## Exercise aim
Reproduce exactly the stretch of lines running from the line with "Cultura (19, 2200)" to the end of the entries below.

## Available data
:::::
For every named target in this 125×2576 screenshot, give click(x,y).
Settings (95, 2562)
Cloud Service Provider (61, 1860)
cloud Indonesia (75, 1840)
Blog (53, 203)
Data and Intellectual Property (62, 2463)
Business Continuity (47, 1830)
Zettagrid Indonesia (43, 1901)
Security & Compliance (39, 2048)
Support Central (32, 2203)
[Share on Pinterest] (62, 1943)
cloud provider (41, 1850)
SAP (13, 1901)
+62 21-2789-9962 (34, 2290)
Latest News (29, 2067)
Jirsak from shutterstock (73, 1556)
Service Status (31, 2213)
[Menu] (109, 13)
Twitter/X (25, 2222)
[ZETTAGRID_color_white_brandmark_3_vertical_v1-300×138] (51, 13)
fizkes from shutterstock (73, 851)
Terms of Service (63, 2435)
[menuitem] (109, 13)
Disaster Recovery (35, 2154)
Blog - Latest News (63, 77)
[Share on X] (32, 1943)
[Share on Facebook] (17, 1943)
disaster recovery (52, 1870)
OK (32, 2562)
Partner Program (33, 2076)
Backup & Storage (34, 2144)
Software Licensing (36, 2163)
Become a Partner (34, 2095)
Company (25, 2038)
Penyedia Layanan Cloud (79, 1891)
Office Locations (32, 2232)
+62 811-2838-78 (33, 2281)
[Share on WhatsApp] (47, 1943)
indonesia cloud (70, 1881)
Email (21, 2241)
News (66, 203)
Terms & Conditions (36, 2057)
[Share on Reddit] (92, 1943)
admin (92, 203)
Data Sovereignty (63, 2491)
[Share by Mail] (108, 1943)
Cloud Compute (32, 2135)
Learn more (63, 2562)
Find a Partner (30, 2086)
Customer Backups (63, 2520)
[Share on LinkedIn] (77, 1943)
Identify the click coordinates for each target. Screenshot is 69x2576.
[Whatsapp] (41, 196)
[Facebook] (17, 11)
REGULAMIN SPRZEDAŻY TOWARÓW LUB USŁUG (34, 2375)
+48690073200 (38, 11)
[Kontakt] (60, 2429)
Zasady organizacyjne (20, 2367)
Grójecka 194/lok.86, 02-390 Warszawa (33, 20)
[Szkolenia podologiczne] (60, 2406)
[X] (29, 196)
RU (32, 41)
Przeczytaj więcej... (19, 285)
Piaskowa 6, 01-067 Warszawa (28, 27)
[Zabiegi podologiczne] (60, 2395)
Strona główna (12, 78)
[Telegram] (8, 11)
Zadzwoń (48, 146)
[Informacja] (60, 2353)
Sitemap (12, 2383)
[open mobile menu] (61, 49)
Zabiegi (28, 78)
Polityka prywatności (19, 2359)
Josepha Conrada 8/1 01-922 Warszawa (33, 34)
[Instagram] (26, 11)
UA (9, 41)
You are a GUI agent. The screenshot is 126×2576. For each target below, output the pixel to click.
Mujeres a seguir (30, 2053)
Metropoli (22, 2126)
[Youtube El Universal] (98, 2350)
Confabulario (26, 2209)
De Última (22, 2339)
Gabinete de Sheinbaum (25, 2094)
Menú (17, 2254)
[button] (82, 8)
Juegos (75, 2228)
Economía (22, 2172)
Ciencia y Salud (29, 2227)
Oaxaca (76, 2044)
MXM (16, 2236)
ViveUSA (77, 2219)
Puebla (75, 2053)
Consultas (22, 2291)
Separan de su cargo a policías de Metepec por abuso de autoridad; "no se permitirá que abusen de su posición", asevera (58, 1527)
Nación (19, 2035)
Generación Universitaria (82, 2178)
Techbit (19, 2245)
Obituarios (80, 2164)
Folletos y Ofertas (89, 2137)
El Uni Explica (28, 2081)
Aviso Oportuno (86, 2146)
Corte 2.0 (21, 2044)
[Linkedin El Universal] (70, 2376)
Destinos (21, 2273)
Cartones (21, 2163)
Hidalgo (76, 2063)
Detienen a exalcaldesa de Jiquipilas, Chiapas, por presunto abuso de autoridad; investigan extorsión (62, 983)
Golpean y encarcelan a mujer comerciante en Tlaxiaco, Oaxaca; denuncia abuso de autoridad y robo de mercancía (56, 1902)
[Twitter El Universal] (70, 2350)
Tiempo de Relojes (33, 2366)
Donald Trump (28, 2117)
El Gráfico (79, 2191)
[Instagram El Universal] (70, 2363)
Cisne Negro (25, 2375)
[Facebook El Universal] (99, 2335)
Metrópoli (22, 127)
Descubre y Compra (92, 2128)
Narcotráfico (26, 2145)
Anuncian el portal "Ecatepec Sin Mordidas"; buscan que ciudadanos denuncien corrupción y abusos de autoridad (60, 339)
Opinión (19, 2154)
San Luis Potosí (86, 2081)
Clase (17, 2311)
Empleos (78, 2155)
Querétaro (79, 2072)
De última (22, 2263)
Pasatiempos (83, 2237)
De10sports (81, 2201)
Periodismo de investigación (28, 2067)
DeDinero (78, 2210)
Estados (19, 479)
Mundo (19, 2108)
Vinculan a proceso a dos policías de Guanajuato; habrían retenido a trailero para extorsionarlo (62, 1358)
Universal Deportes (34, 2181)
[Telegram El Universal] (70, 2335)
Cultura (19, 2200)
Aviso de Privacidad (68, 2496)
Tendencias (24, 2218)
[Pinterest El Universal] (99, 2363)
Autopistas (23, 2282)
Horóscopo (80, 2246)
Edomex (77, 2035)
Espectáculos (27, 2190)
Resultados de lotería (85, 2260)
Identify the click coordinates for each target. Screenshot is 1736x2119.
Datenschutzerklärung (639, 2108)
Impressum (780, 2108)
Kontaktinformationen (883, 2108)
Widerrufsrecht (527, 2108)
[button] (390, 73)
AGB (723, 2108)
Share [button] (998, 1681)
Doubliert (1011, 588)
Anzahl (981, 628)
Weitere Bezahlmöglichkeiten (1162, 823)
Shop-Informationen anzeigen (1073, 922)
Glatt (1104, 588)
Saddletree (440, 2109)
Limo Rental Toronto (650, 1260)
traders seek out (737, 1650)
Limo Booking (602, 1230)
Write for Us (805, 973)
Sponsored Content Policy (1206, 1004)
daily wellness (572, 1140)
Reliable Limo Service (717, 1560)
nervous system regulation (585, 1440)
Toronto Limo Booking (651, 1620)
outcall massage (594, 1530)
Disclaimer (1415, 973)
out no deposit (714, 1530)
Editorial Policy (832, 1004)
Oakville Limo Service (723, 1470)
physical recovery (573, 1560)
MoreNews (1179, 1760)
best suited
:::::
## Solution for this problem
Cultura (19, 2200)
Aviso de Privacidad (68, 2496)
Tendencias (24, 2218)
[Pinterest El Universal] (99, 2363)
Autopistas (23, 2282)
Horóscopo (80, 2246)
Edomex (77, 2035)
Espectáculos (27, 2190)
Resultados de lotería (85, 2260)
Identify the click coordinates for each target. Screenshot is 1736x2119.
Datenschutzerklärung (639, 2108)
Impressum (780, 2108)
Kontaktinformationen (883, 2108)
Widerrufsrecht (527, 2108)
[button] (390, 73)
AGB (723, 2108)
Share [button] (998, 1681)
Doubliert (1011, 588)
Anzahl (981, 628)
Weitere Bezahlmöglichkeiten (1162, 823)
Shop-Informationen anzeigen (1073, 922)
Glatt (1104, 588)
Saddletree (440, 2109)
Limo Rental Toronto (650, 1260)
traders seek out (737, 1650)
Limo Booking (602, 1230)
Write for Us (805, 973)
Sponsored Content Policy (1206, 1004)
daily wellness (572, 1140)
Reliable Limo Service (717, 1560)
nervous system regulation (585, 1440)
Toronto Limo Booking (651, 1620)
outcall massage (594, 1530)
Disclaimer (1415, 973)
out no deposit (714, 1530)
Editorial Policy (832, 1004)
Oakville Limo Service (723, 1470)
physical recovery (573, 1560)
MoreNews (1179, 1760)
best suited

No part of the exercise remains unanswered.